Render all the entries below as a Markdown table with two columns, "Row" for the line number and "Line" for the text of each line. Skip the blank lines.

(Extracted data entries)
══════
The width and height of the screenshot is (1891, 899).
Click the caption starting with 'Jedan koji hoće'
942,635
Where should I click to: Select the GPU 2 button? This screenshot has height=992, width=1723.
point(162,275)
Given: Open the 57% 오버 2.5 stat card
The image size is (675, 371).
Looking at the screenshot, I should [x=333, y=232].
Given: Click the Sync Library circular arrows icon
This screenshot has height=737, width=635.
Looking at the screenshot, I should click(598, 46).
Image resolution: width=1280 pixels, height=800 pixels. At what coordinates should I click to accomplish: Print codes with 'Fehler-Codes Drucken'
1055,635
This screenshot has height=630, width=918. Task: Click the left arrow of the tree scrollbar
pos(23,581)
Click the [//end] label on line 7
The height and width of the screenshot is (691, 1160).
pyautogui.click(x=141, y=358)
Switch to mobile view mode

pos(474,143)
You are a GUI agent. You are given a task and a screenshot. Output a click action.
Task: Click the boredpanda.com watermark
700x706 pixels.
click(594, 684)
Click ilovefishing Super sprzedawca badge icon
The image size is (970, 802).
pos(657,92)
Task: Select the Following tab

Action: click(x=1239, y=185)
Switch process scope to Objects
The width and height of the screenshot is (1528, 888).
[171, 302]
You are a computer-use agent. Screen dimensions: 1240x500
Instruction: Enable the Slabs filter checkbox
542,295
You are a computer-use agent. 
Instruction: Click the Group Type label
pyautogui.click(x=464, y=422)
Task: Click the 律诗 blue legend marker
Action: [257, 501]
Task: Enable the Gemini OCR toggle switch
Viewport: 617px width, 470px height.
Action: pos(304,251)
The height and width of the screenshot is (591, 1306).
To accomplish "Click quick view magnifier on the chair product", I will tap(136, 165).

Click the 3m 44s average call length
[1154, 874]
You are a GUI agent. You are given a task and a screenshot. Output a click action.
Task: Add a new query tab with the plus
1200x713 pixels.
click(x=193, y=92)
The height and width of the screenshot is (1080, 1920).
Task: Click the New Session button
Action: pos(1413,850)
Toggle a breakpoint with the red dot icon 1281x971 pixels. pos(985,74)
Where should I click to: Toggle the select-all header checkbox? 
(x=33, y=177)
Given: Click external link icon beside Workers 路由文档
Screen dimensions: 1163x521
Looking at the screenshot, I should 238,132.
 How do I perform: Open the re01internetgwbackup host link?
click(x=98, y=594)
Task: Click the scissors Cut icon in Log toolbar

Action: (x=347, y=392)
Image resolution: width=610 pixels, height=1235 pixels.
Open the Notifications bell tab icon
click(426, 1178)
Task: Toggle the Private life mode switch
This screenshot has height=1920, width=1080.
══════
• The result
| Row | Line |
|---|---|
| 1 | The width and height of the screenshot is (1891, 899). |
| 2 | Click the caption starting with 'Jedan koji hoće' |
| 3 | 942,635 |
| 4 | Where should I click to: Select the GPU 2 button? This screenshot has height=992, width=1723. |
| 5 | point(162,275) |
| 6 | Given: Open the 57% 오버 2.5 stat card |
| 7 | The image size is (675, 371). |
| 8 | Looking at the screenshot, I should [x=333, y=232]. |
| 9 | Given: Click the Sync Library circular arrows icon |
| 10 | This screenshot has height=737, width=635. |
| 11 | Looking at the screenshot, I should click(598, 46). |
| 12 | Image resolution: width=1280 pixels, height=800 pixels. At what coordinates should I click to accomplish: Print codes with 'Fehler-Codes Drucken' |
| 13 | 1055,635 |
| 14 | This screenshot has height=630, width=918. Task: Click the left arrow of the tree scrollbar |
| 15 | pos(23,581) |
| 16 | Click the [//end] label on line 7 |
| 17 | The height and width of the screenshot is (691, 1160). |
| 18 | pyautogui.click(x=141, y=358) |
| 19 | Switch to mobile view mode |
| 20 | pos(474,143) |
| 21 | You are a GUI agent. You are given a task and a screenshot. Output a click action. |
| 22 | Task: Click the boredpanda.com watermark |
| 23 | 700x706 pixels. |
| 24 | click(594, 684) |
| 25 | Click ilovefishing Super sprzedawca badge icon |
| 26 | The image size is (970, 802). |
| 27 | pos(657,92) |
| 28 | Task: Select the Following tab |
| 29 | Action: click(x=1239, y=185) |
| 30 | Switch process scope to Objects |
| 31 | The width and height of the screenshot is (1528, 888). |
| 32 | [171, 302] |
| 33 | You are a computer-use agent. Screen dimensions: 1240x500 |
| 34 | Instruction: Enable the Slabs filter checkbox |
| 35 | 542,295 |
| 36 | You are a computer-use agent.  |
| 37 | Instruction: Click the Group Type label |
| 38 | pyautogui.click(x=464, y=422) |
| 39 | Task: Click the 律诗 blue legend marker |
| 40 | Action: [257, 501] |
| 41 | Task: Enable the Gemini OCR toggle switch |
| 42 | Viewport: 617px width, 470px height. |
| 43 | Action: pos(304,251) |
| 44 | The height and width of the screenshot is (591, 1306). |
| 45 | To accomplish "Click quick view magnifier on the chair product", I will tap(136, 165). |
| 46 | Click the 3m 44s average call length |
| 47 | [1154, 874] |
| 48 | You are a GUI agent. You are given a task and a screenshot. Output a click action. |
| 49 | Task: Add a new query tab with the plus |
| 50 | 1200x713 pixels. |
| 51 | click(x=193, y=92) |
| 52 | The height and width of the screenshot is (1080, 1920). |
| 53 | Task: Click the New Session button |
| 54 | Action: pos(1413,850) |
| 55 | Toggle a breakpoint with the red dot icon 1281x971 pixels. pos(985,74) |
| 56 | Where should I click to: Toggle the select-all header checkbox?  |
| 57 | (x=33, y=177) |
| 58 | Given: Click external link icon beside Workers 路由文档 |
| 59 | Screen dimensions: 1163x521 |
| 60 | Looking at the screenshot, I should 238,132. |
| 61 |  How do I perform: Open the re01internetgwbackup host link? |
| 62 | click(x=98, y=594) |
| 63 | Task: Click the scissors Cut icon in Log toolbar |
| 64 | Action: (x=347, y=392) |
| 65 | Image resolution: width=610 pixels, height=1235 pixels. |
| 66 | Open the Notifications bell tab icon |
| 67 | click(426, 1178) |
| 68 | Task: Toggle the Private life mode switch |
| 69 | This screenshot has height=1920, width=1080. |